One Response to “Boxing Day”

  1. Hi, I wanted to chat. I’m from 3fatchicks too!

    I’ve been right where you’ve been, I did exactly what you’re doing when I was 14, and I thought the same things that you think now, so I definitely know how you feel about being awkward and wanting to lose weight as fast as possible!

    I used to think the same thing you think — “I want to lose weight as quickly as possible, and I’ll only do this for a little while and I’ll stop as soon as I reach my goal.”

    I didn’t have grownups to warn me about what would happen if I dieted like that, so I want to warn you, so that you won’t have to learn the hard way like I had to!

    When you try to lose weight really quickly like this, a lot of really bad things happen to your body. Right now, I’m obese and I weigh more than 200 pounds because I used to do extreme diets like this in high school. If you keep doing this, it’s going to ruin your metabolism, and you’re going to be fat when you grow up. If you keep doing this, you’re going to put yourself in a situation where your body clings to every calorie and you’ll spent the rest of your life battling your weight. If you keep doing this, you’ll have to fight the weight battle for the rest of your life. Do you want that?

    Since I’ve done this before, I also need to warn you: The weight is definitely going to come back. I’m not saying this to discourage you, but I’m just telling you this so that you won’t be surprised or horrified when it happens. This is what always happens to everybody who loses weight quickly with a super-low-calorie diet. The problem with these very low-calorie diets is that the weight always comes back pretty quickly. You’ll probably gain back a couple of extra pounds, too, so expect to bounce back to around 116 or 117 pounds by summer. This is nearly 100% guaranteed to happen. Please don’t worry when you do regain.

    When the regain happens, I really don’t want you to worry and go on another diet and try to lose the weight all over again. It’s very important that you never try to diet this way ever again. The worst thing you can do is fall into a pattern where you keep going on extremely low-calorie diets again and again. It will destroy your metabolism and make you fat when you grow up.

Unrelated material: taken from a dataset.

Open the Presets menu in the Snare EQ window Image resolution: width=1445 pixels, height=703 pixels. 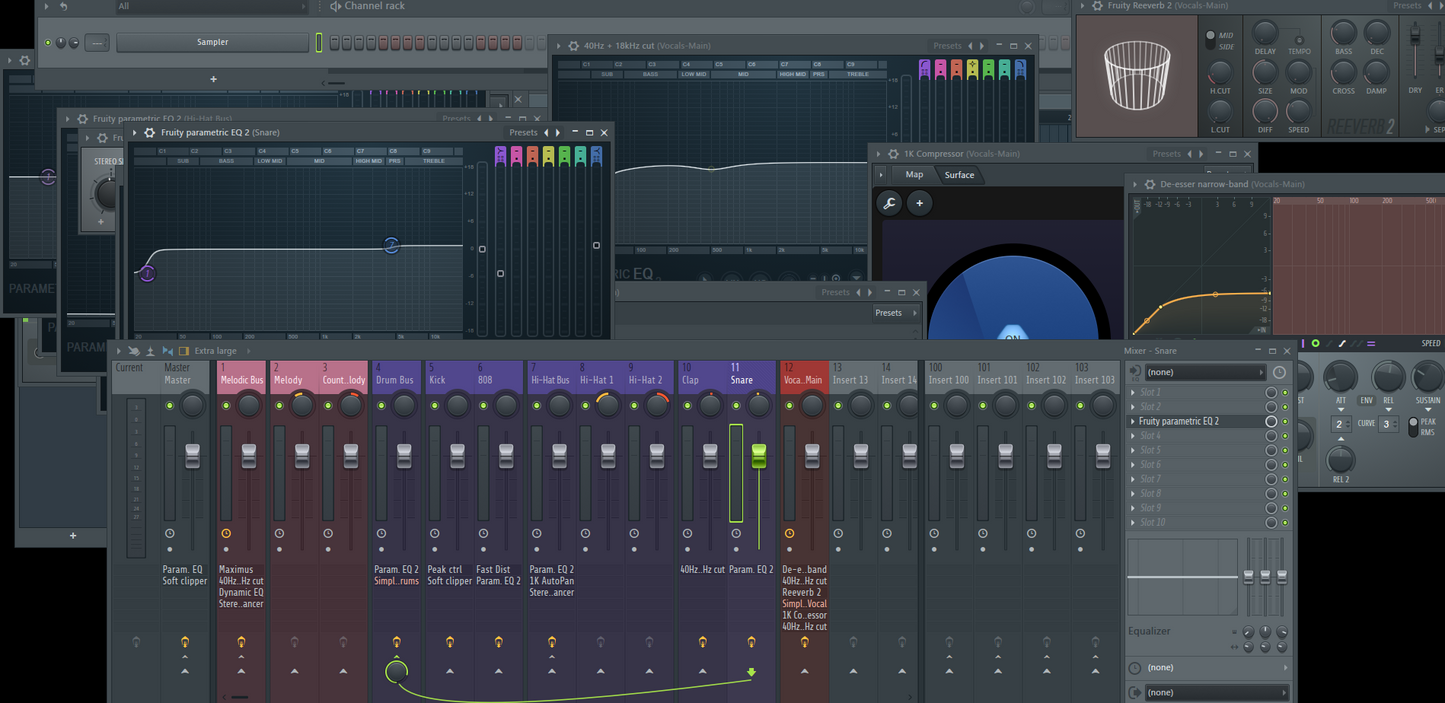click(523, 132)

    I really, really, really want to warn you because I’m really, really, really worried that you’re going to do this again as soon as you gain all the weight back. When you gain the weight back, you must not attempt to lose it.

    116 or 117 lbs is a very good and healthy weight for someone your age and height. In fact, that’s at the low end of normal for you! So, I understand that you feel awkward, and I’ve definitely been 14 and I know how you’re feeling right now, I know how easy it is to feel like your body doesn’t measure up, but weight loss isn’t the cure for your awkward feelings.

    What I want you to do is not worry or panic when the weight comes back. This is easier said than done, I know, but really hear me out and try to do this. Settle in at 114 pounds (or even higher! You can safely go all the way up to 130 lb and still be skinny, you know) As awkward as you’re going to feel, you need to stop worrying about your weight for now. And then, you need to…….wait.

    Just wait, wait, wait, wait and be patient!

    I know it feels like an eternity right now, but you’re going to grow into your body in a few years. If you just keep on eating whatever you like, I promise that you’re going to grow out of the awkwardness. Don’t try to fight what your body needs to do right now — you’re supposed to feel awkward at this stage in life. You want to have an attractive, beautiful body when you’re 24, right? If you want to have that when you’re 24, then you need to stop doing crazy things to your body right now. You’re making it very difficult for your body to develop the way it’s supposed to.

    These extreme diets set you up for lifelong weight problems. I know you think this was a one-time-only diet. Please make sure that it’s a one-time-only diet. When you regain the weight, don’t attempt to lose it again.

    Take care, and good luck, and I know you’re gorgeous!